I wanted to put a proposal out here and solicit some advice. This proposal is mostly based on the top post, which is why I’m posting in this thread.

There’s 3 parts to this proposal, which combine other proposals we’ve seen in this and other threads.

Packages:

Contain a record of variants (metadata provider programs, keys and values) that were used for producing the packages. These are namespaced, like metadata-provider:variable=value
Hash the record of variants, and use this hash in the build tag for differentiating variants

Example filename: myproject-1.2.3-h8d84c3-py3-abi3-linux_x86_64

On the hosting side

I propose a file, variants.json that the repo/index software is responsible for creating. When a wheel file is uploaded, the server uses the record in the package to create or update the variants.json file. That file looks like:

{
  "8d84c3": {
    "provider_abc:variable1":123,
    "provider_xyz:variable2":123,
  },
  "b5670a":{
    "provider_xyz:variable2":123
  }
}

The hash keys there are just the first 6 (arbitrary length) characters of the sha256 hash of the dict values as strings.

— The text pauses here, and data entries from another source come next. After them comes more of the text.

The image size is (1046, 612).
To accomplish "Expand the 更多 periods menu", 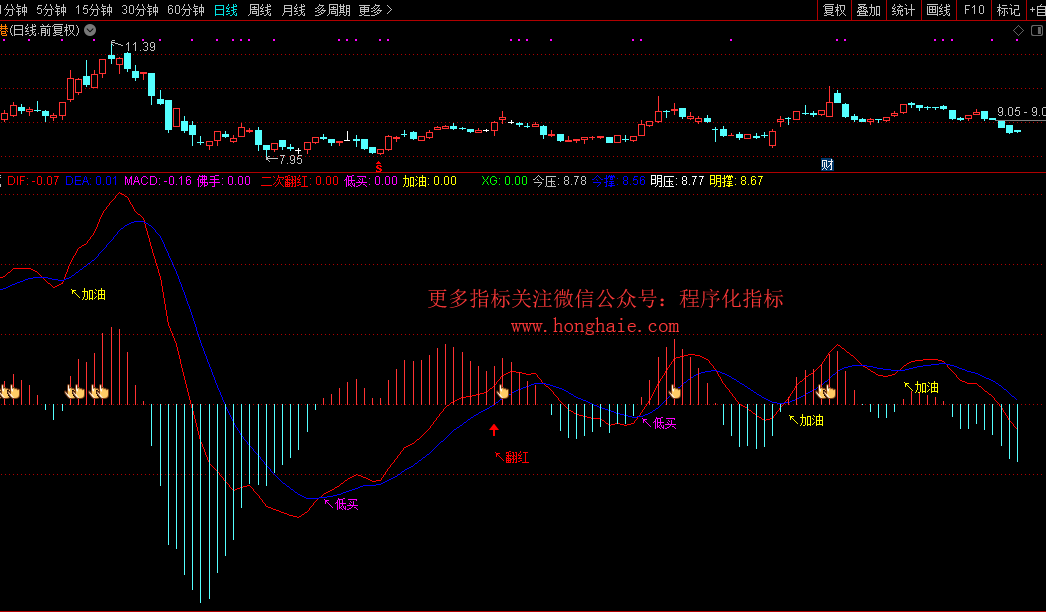I will pyautogui.click(x=375, y=10).
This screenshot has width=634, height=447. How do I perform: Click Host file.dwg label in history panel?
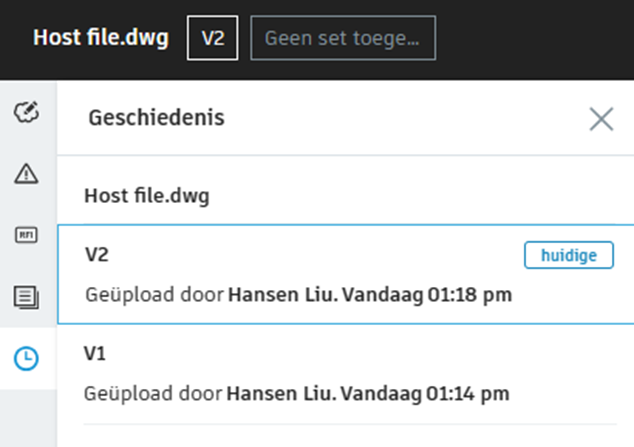point(147,196)
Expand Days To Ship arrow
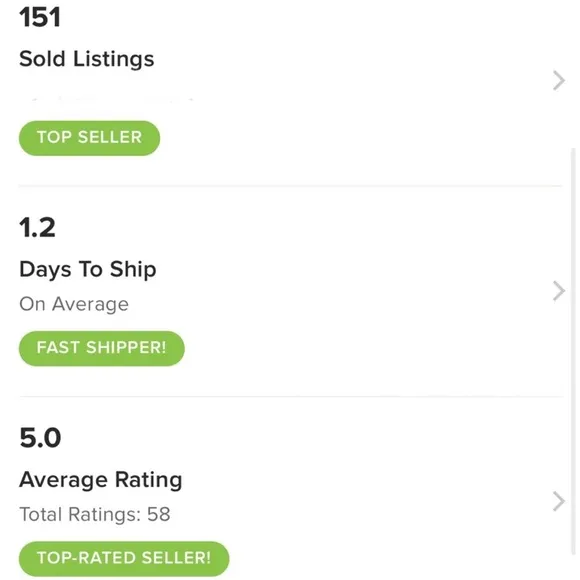580x580 pixels. click(x=559, y=291)
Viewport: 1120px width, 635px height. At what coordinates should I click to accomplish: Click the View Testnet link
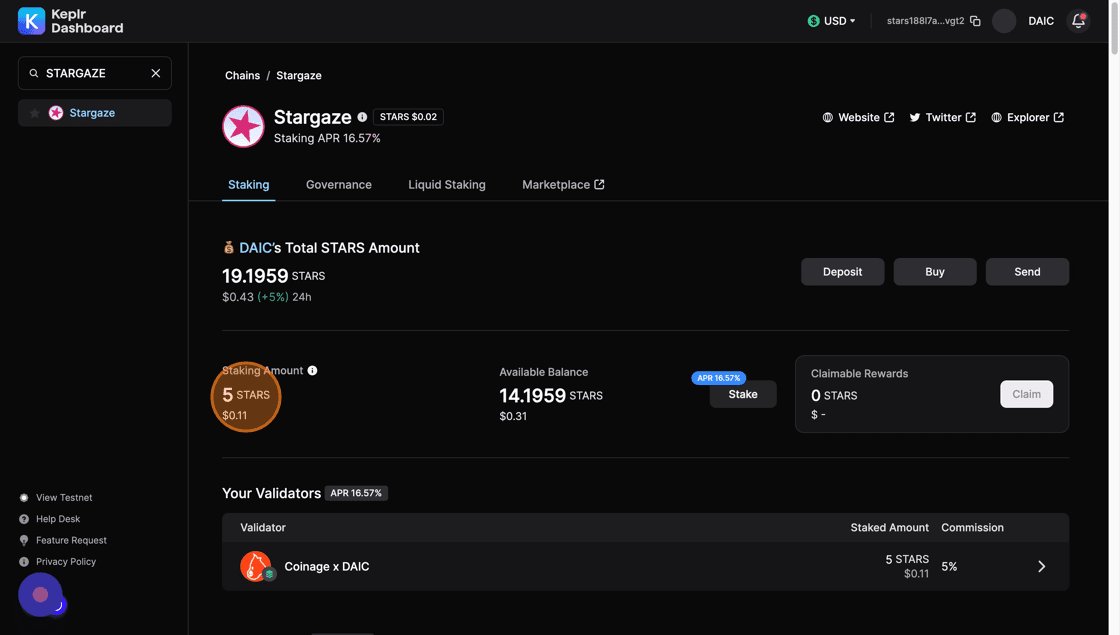[64, 498]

This file does not list any individual files. Instead, it is a map of available variants, and a way to associate meaning to the hashes (by associating the hash key to human-readable info about the input content).

On the client’s system

There will be a file that specifies the state of variants that tools should find/install. Right now, I think it lives at the environment level, in line with @barry’s thoughts. That file might look something like:

[providers.provider_abc]
version = "1.0.0"

[providers.provider_abc.variables.variable1]
description = "This is a description"
values = ["123", "456"]

[providers.provider_xyz]
version = "1.0.0"

[providers.provider_xyz.variables.variable2]
description = "This is a description"
values = ["primary", "secondary"]

and this file could be generated manually, or with some combination of hardware detection programs (the standalone executables that have been mentioned might be relevant here). The values here do not have to come from the set of values that are available remotely, but of course if they don’t, then that variant is considered unavailable.

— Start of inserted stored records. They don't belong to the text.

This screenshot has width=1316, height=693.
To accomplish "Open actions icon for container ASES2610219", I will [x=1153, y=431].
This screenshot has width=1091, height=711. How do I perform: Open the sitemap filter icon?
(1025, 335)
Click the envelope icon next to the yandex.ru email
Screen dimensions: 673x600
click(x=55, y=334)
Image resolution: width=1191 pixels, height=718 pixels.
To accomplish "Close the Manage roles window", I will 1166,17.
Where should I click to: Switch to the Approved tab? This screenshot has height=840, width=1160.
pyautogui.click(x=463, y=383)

This file would be “compiled” locally into a cached collection of hashes, exhaustively hashing the combinatoric space of all combinations of all variables. The ordering in this file would prioritize:

Combinations with more variables (more specific variants)
Position of the provider/variable entry in the variants.toml file
Sorting based on order in the list of values provided in the variants.toml file

When a tool wants to look up matching variants, it:

fetches package/variants.json
loads the local collection of pre-computed hashes
does a set intersection of the remotely available variants with the locally available hashes
Sorts the result according to the order in the locally available hashes
Retrieves the file listing, which is named according to the hash - package/files-8d84c3 or similar. This files listing file would be identical to the existing PEP 503 and/or PEP 691 standards, but would only show files for that variant. This is similar to filtering by filename using the build string, if that makes more sense to have a flat hierarchy, but then the variant files may confuse “normal” package resolution.

What I’m not clear on is:

Is it feasible to add these new endpoints (one for variants.json, another for the per-variant files listing)?
If the variant matches, but there ends up being no packages that match the user system’s platform tags, what recourse is there to find either other variants, or fall back to the no-variant listing?

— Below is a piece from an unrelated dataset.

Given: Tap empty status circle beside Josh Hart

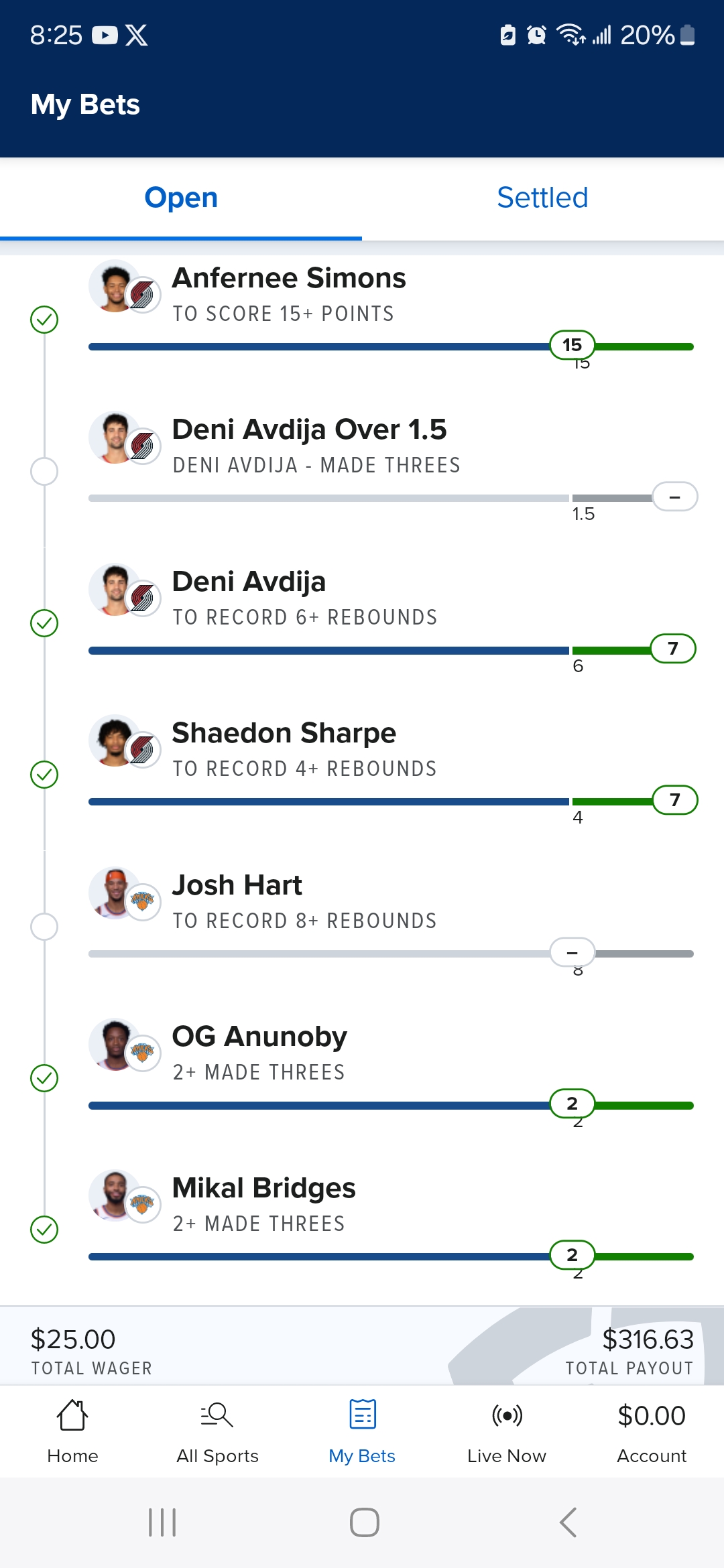Looking at the screenshot, I should pos(44,927).
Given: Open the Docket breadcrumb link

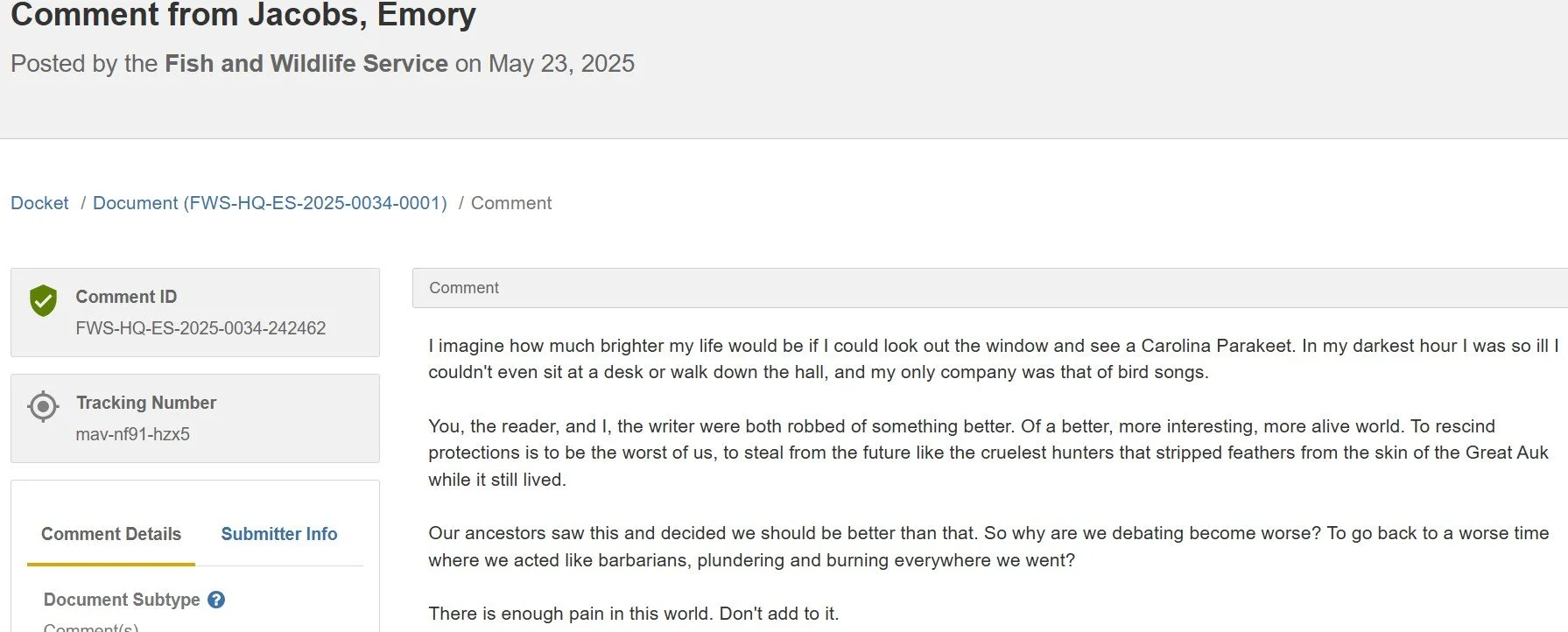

I’m playing with an implementation that I’ll post soon. I don’t know if the repo stuff (extra files/endpoints) I’m doing is going to be viable, but hopefully it will at least be good food for thought.

brettcannon · August 7, 2024, 9:56pm

So variant wheels can’t have build tags w/ this proposal, correct? Basically how do you tell that apart from an actual build tag that used a hash of something? If we aren’t thinking Wheel 2, then maybe a prefix for the tag and a way to separate the variant hash from the build tag?

Exposing a file via the Simple API has been done before, so I don’t see any reason that’s problematic for serving. The creation of the file on the index side is somewhat new, but if you view it as just repackaging metadata then it’s just a part of the index data itself and “normal” for an index to do.

I’m not sure what you mean by “per-variant files listing” as you already pointed out variants.json and your proposal has what a file supports embedded in the wheel file name which is nothing different than what indexes already do to list wheel files.

I would say the latter if such a wheel exists. Otherwise it’s back to the sdist (i.e. I don’t see it as any different than when no supported wheel is found).

msarahan · August 7, 2024, 10:51pm

Build tags aren’t ruled out here, because the build tag field’s primary purpose in this proposal is avoiding filename collisions. The build tag could have other stuff in it, and actually could be anything at all. The hash is a way of encoding arbitrarily long numbers of key/value pairs, but plays no role in file finding.

I’ve been working with warehouse, and I think this is pretty straightforward. It might be a new table to store variants, some relationships between variants and files, and some jinja2 templates for any new pages.

My work-in-progress is at GitHub - wheel-next/warehouse at variant-metadata.

By per-variant file listing, I mean that the index would not show files with variants by default. This is both for simplicity (avoiding any changes to the solver), and to maintain behavior for installers that don’t support variant metadata.

For example, let’s look at 3 endpoints that I think would be involved:

/simple/project/ - this stays the same. Any files with variants associated do not show up here. In pseudo-query terms, “list project files where variant is null”

/simple/project/variants/ - this is new. It is a list of all of the variants that any files use. In query terms, “unique set of variant values for all files in this project”. It looks like a bunch of hashes.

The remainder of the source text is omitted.